# Gleaming The CubeMarch 20, 2018 9:20 AM   Subscribe

A Rubik's cube being solved in 0.38 seconds.

Cube bots previously on MeFi:
2017 (0.637 s)
2011 (5.352 s)
2010 (? s, but runs on a Nokia N95)
2008
2006 (~36 s - the video is quite something.)
2002
posted by zamboni (15 comments total) 17 users marked this as a favorite

Holy smokes!
posted by Big Al 8000 at 9:46 AM on March 20, 2018

RuBot II, I Love You
posted by chavenet at 10:02 AM on March 20, 2018 [1 favorite]

I'm increasingly confused about these speed records. I'd hazard a guess the limiting factor here has more to do with mechanics (the purpose-built something designed to rotate the cube as fast as possible) than with challenge of determining a "solution" (the program that takes the scanned cube faces and calculates the minimum twists and turns). The latter must now happen much faster than the 380 ms it takes to manipulate the physical cube.
posted by Insert Clever Name Here at 10:16 AM on March 20, 2018

Yeah, moving the motors at those speeds, in synch, without destroying the cube (or the motors) is the impressive part.

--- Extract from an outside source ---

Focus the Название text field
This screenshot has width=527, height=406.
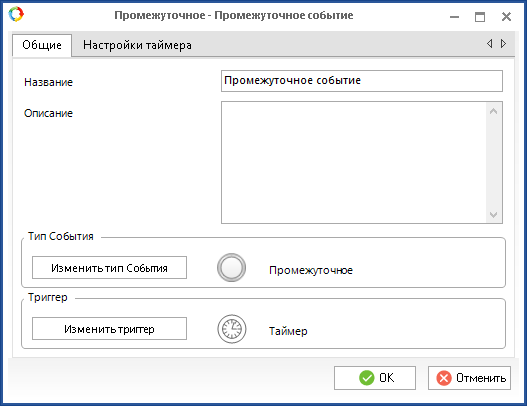point(362,81)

In the 80s there was a small book on Rubik's Cube that consisted of recognizing patterns and applying particular patterns of movements to solve them. The logic would be absolutely trivial for software, and color recognition not much more difficult.
posted by Foosnark at 10:28 AM on March 20, 2018 [1 favorite]

The vision's also a bit tricky, but apparently not too hard. The only special thing they did is use Playstation game console cameras because they were lower latency than standard webcams.

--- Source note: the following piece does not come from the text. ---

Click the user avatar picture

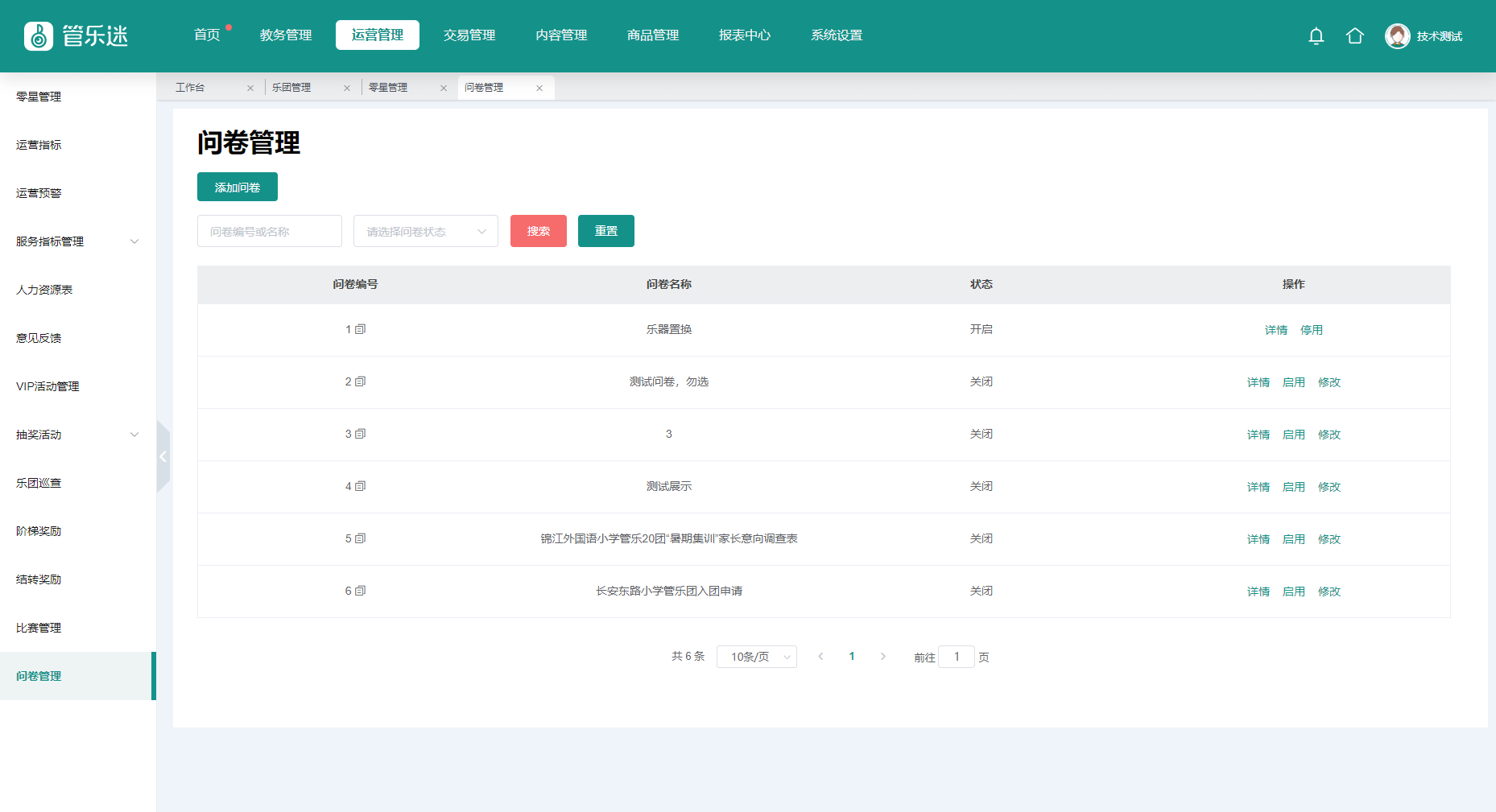click(1397, 36)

The article goes into detail about the mechanical problem. Liked the insight that stiffer cubes are better for the robot because it is precise and wants precision movement.
posted by Nelson at 10:37 AM on March 20, 2018 [1 favorite]

Yeah, solving it is a homework problem for a slightly old-fashioned AI class.

What I don't understand is why you'd need vision at all, beyond an initial picture of the unsolved cube. The robot knows what it did, so it knows how it looks at every point...
posted by kleinsteradikaleminderheit at 10:43 AM on March 20, 2018 [1 favorite]

> The robot knows what it did, so it knows how it looks at every point.

Yeah that crossed my mind too. On the other hand, it needs the cameras for the initial scan, and it can probably benefit from validation that a recent move resolved and did not cause the cube to explode.

(Seriously, everybody make sure to watch the "Cubesplosion" video, it's a thing of slo-mo beauty.)
posted by ardgedee at 10:54 AM on March 20, 2018 [1 favorite]

calculates the minimum twists and turns

On that: I noticed in the slowed-down video that one of the moves is a double: the central slice is held still while both the top and bottom slices both rotate.

That looks like a move that'd be hard for a human to do fast -- might have to be done as two sequential moves? -- but which their robot can perform efficiently by rotating the two slices concurrently. It makes me wonder if there's scope for further reducing their time by using an algorithm that favors these robot-friendly moves.
posted by We had a deal, Kyle at 12:16 PM on March 20, 2018 [4 favorites]

Elicited a whispered "daaang" from yrs truly.
posted by potrzebie at 2:23 PM on March 20, 2018

It looks like they compute the solution first: “Once the faces are identified, the solve sequence is computed using the min2phase algorithm. This returns a solution which we've observed to be 19-23 moves for a well-scrambled cube.”

Which makes a lot of sense, but then it’s not clear how much advantage the low latency cameras give. But at this speed every millisecond counts.
posted by sjswitzer at 6:54 PM on March 20, 2018

I like the video with a Nokia, because there's a trance soundtrack and a montage. It's ridiculous and I am here for it.
posted by Pronoiac at 7:36 PM on March 20, 2018

On that: I noticed in the slowed-down video that one of the moves is a double: the central slice is held still while both the top and bottom slices both rotate.

That looks like a move that'd be hard for a human to do fast -- might have to be done as two sequential moves?

It's just a single rotation of the central slice, in essence, which is probably how a human would do it. With the cube being held on all six faces, rotating the outer faces around the central slice is the only way the machine can do it, but it's completely equivalent - the middle slice rotates relative to the outer ones
posted by Dysk at 7:30 AM on March 21, 2018 [2 favorites]

Also this is super cool and the first video made my boyfriend and I burst out laughing in sheer delight. Have watched the frantic "BZZZT" of real time solving like a dozen times now.
posted by Dysk at 7:32 AM on March 21, 2018

Not possible. The faces of the cube would have to move faster than c. Fake.
posted by quillbreaker at 5:24 PM on March 21, 2018

I don't think we can say the cubes are being solved if we haven’t done a root cause analysis to figure out why the cubes are getting jumbled up in the first place.